[Dataset records]
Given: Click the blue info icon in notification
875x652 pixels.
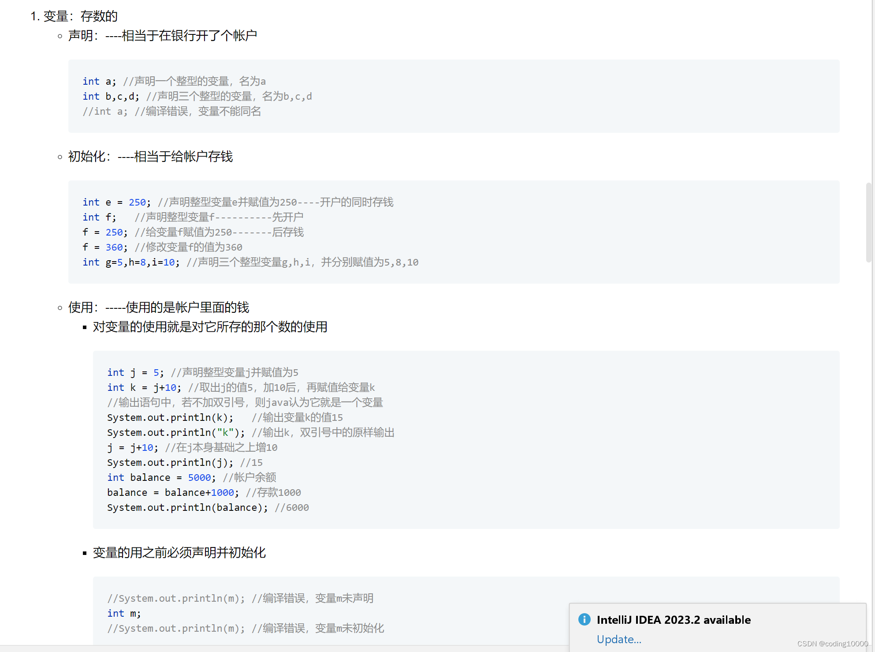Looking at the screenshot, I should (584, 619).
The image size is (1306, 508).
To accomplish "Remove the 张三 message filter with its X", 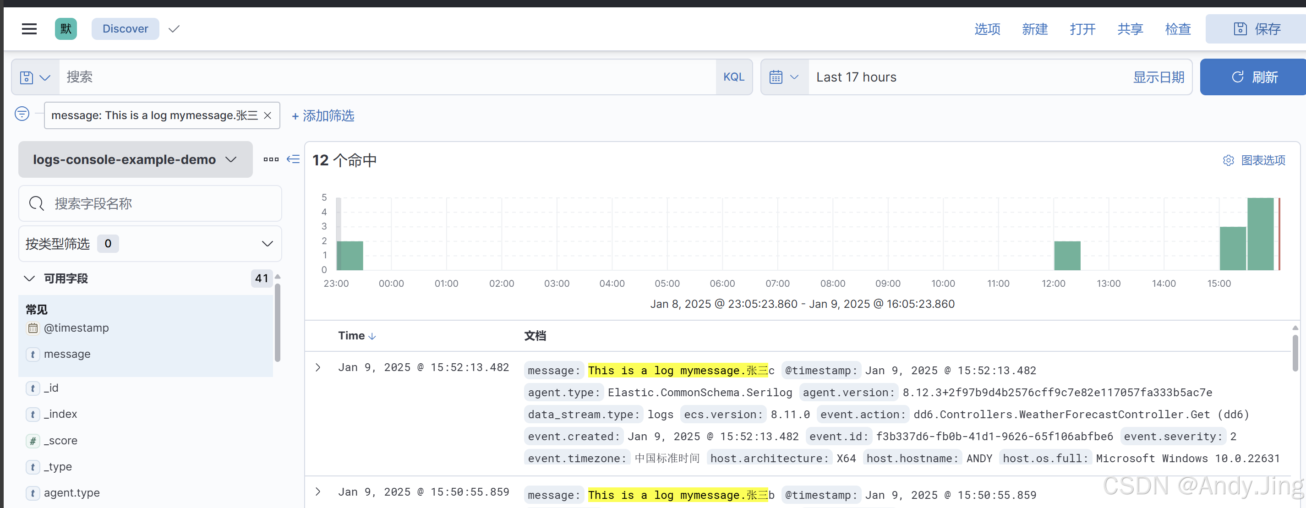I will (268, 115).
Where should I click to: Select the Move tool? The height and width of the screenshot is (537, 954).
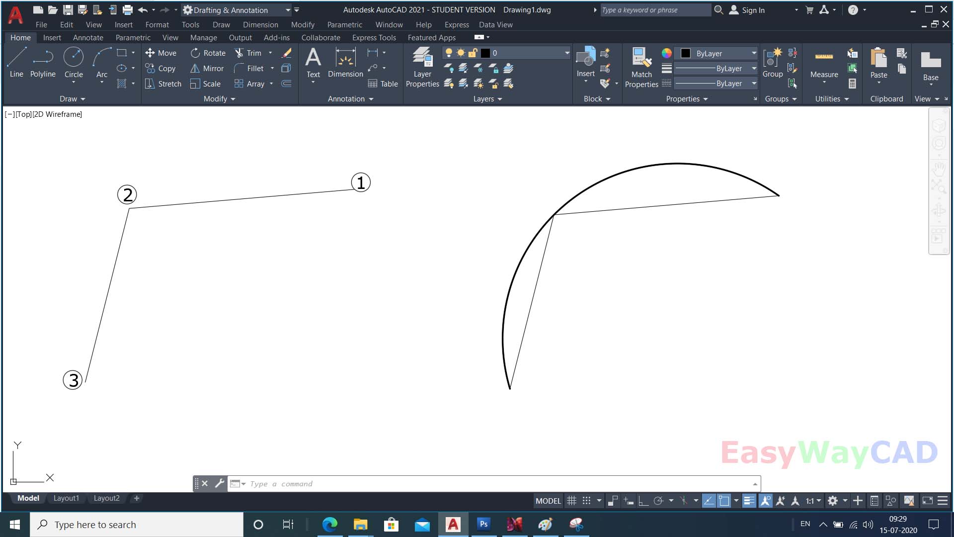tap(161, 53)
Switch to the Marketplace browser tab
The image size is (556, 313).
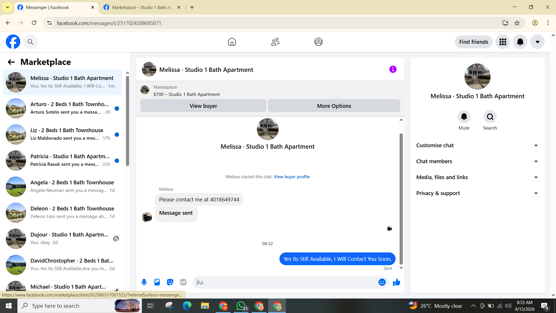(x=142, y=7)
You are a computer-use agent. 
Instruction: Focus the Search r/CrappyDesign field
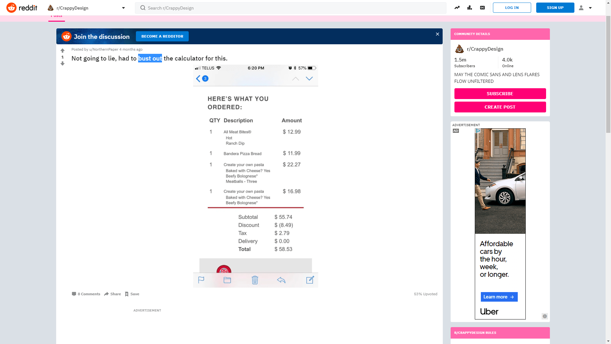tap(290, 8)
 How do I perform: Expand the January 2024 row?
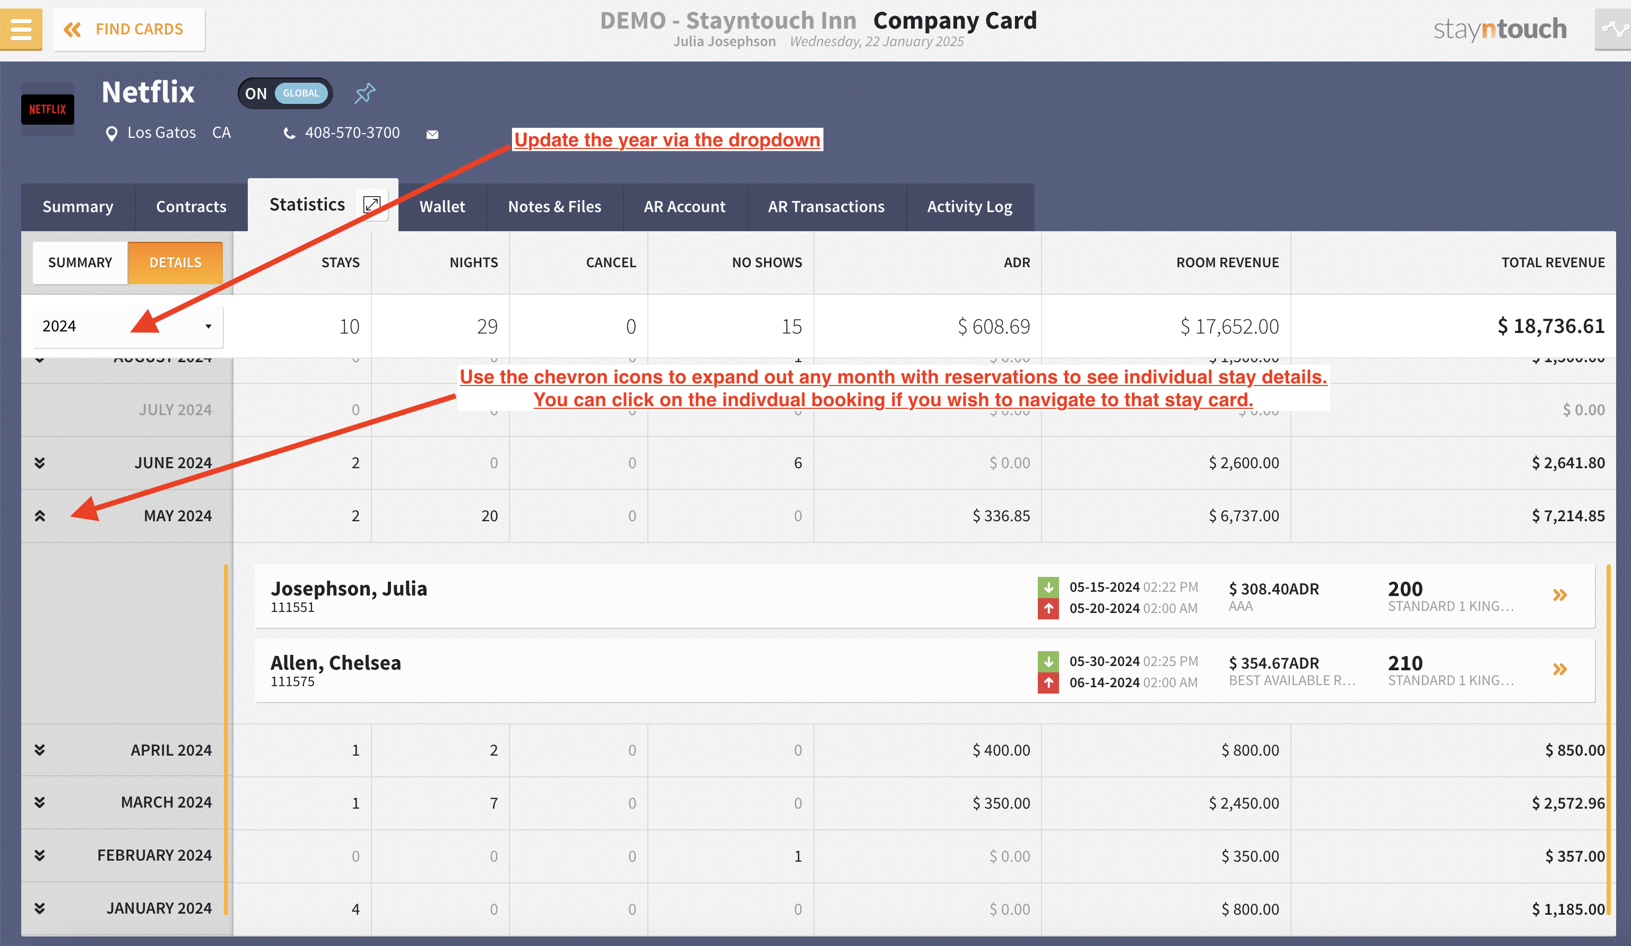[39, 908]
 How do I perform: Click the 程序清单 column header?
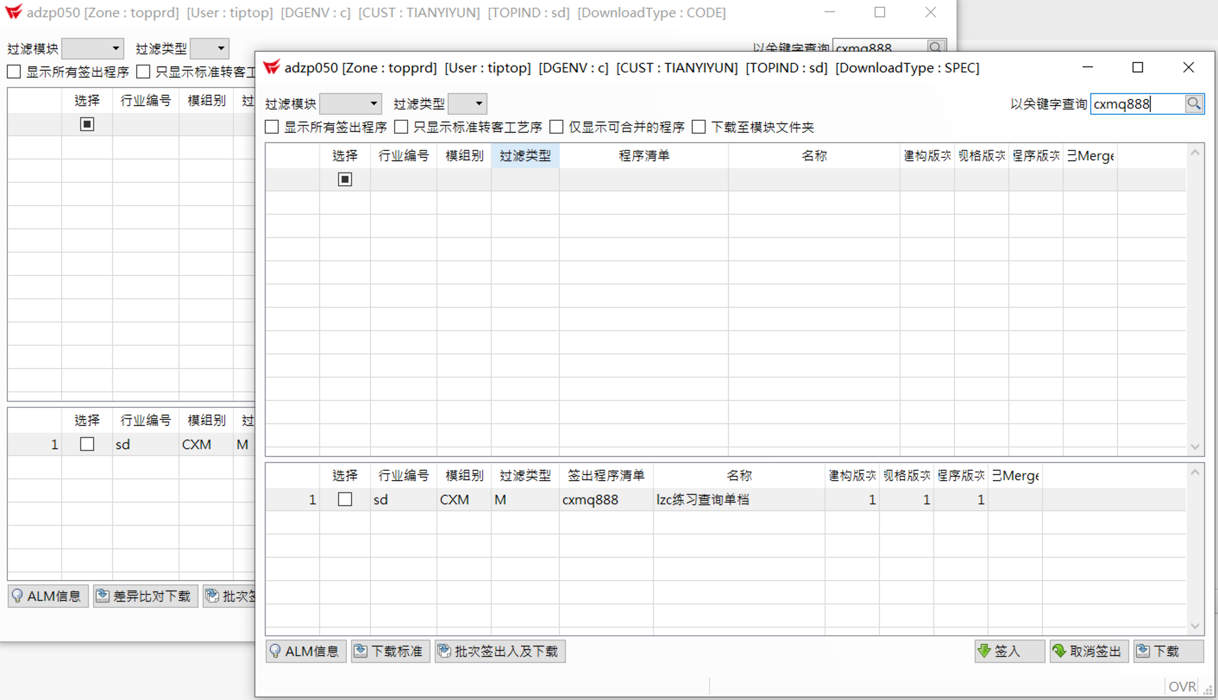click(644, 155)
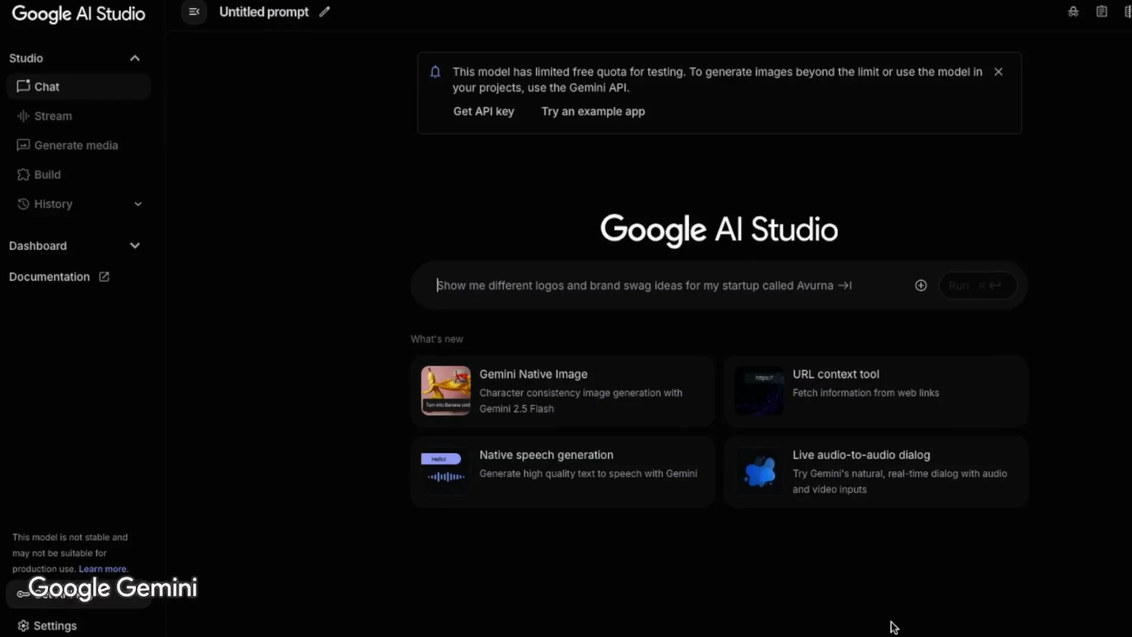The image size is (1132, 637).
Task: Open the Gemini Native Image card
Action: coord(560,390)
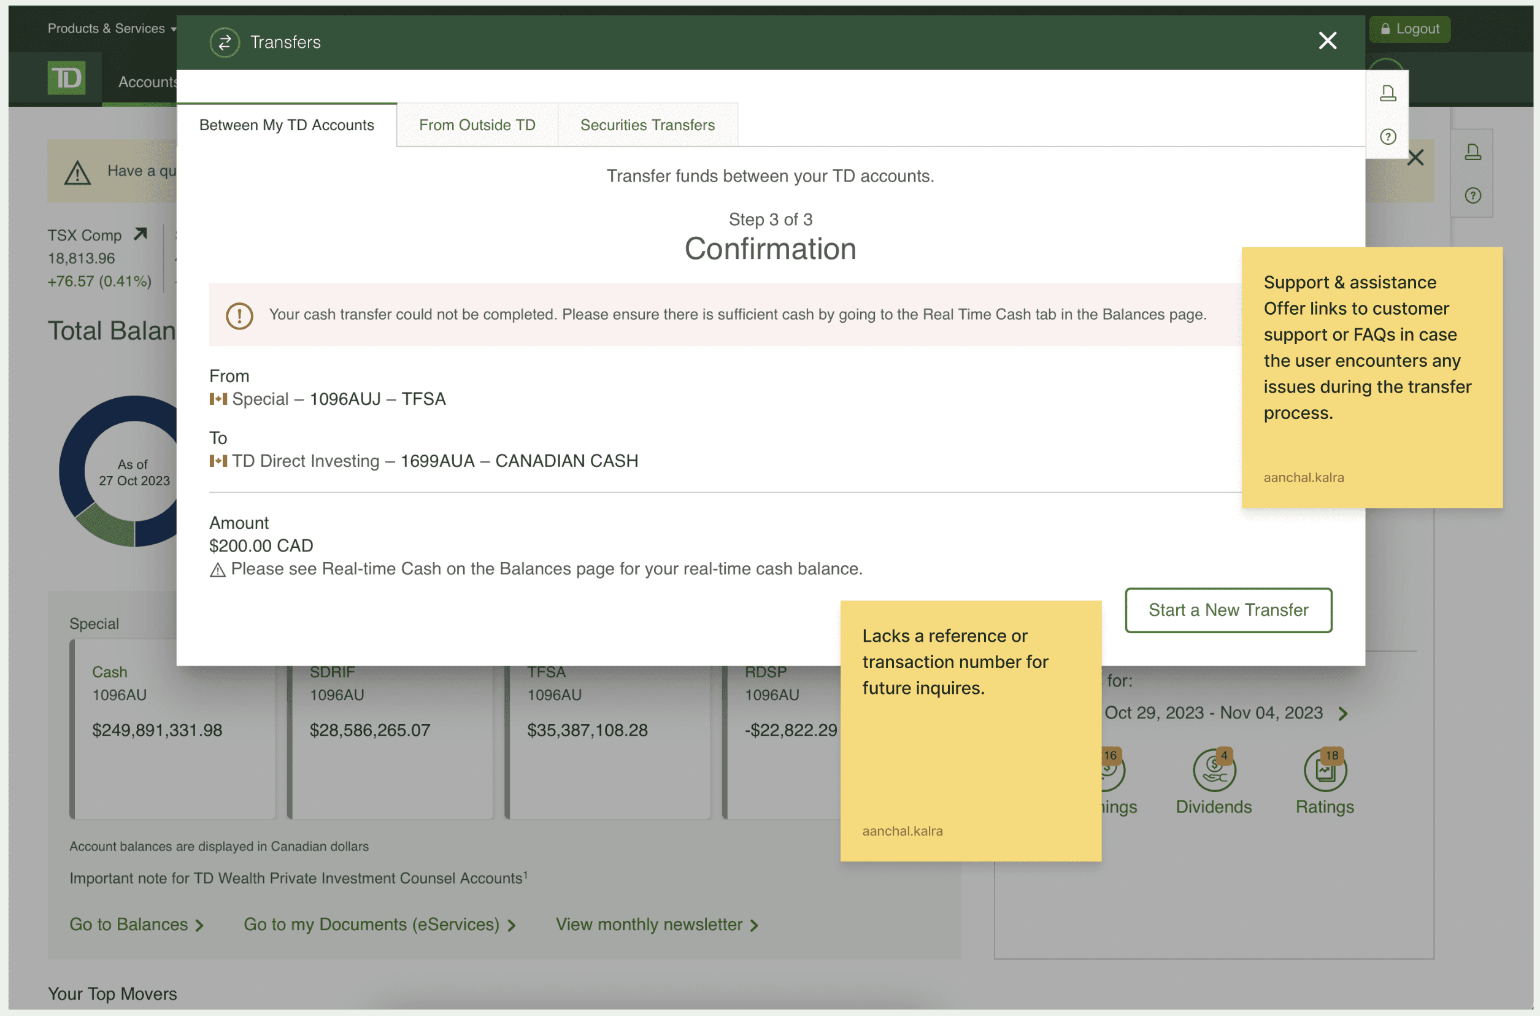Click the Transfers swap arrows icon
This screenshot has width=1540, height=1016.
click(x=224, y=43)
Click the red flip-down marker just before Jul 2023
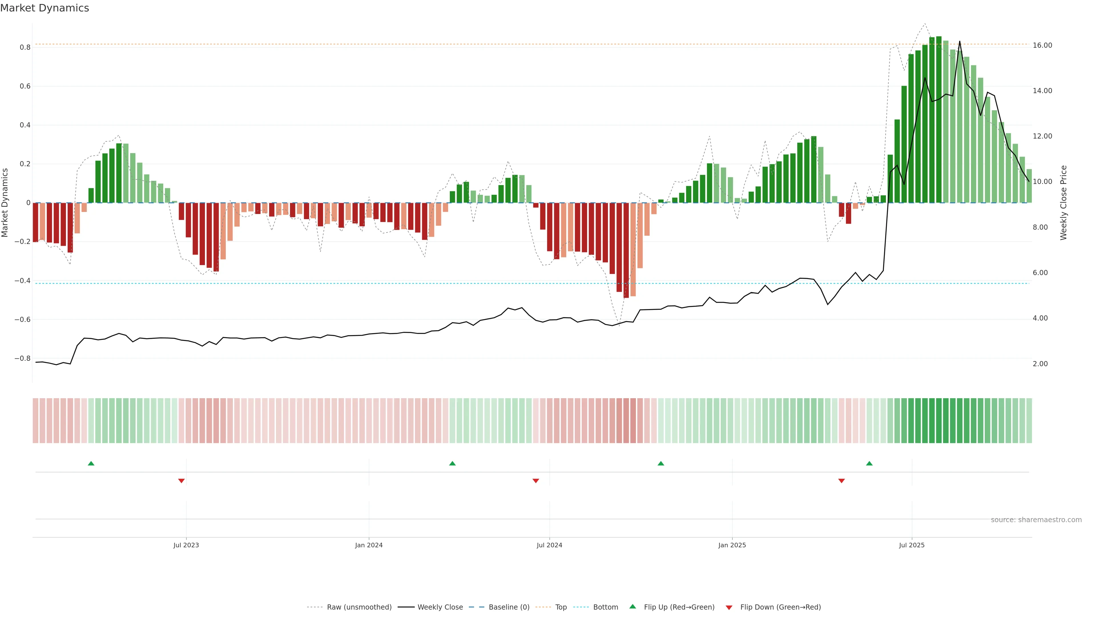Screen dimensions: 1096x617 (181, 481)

▶ EXERCISE DETAILS: Write the lines out again exactly, beginning at the one containing "Instruction: Focus the" and ending with the last line of the entries, but without any pictures.

▶ ANSWER SECTION:
Instruction: Focus the Search r/CrappyDesign field
tap(290, 8)
 How do I perform: Expand the January 2024 row?
[39, 908]
 How do I perform: Click the 程序清单 column header?
click(644, 155)
The image size is (1132, 637).
Task: Open the Gemini Native Image card
Action: coord(560,390)
Click the Transfers swap arrows icon
This screenshot has width=1540, height=1016.
click(x=224, y=43)
Click the red flip-down marker just before Jul 2023
Screen dimensions: 1096x617 (181, 481)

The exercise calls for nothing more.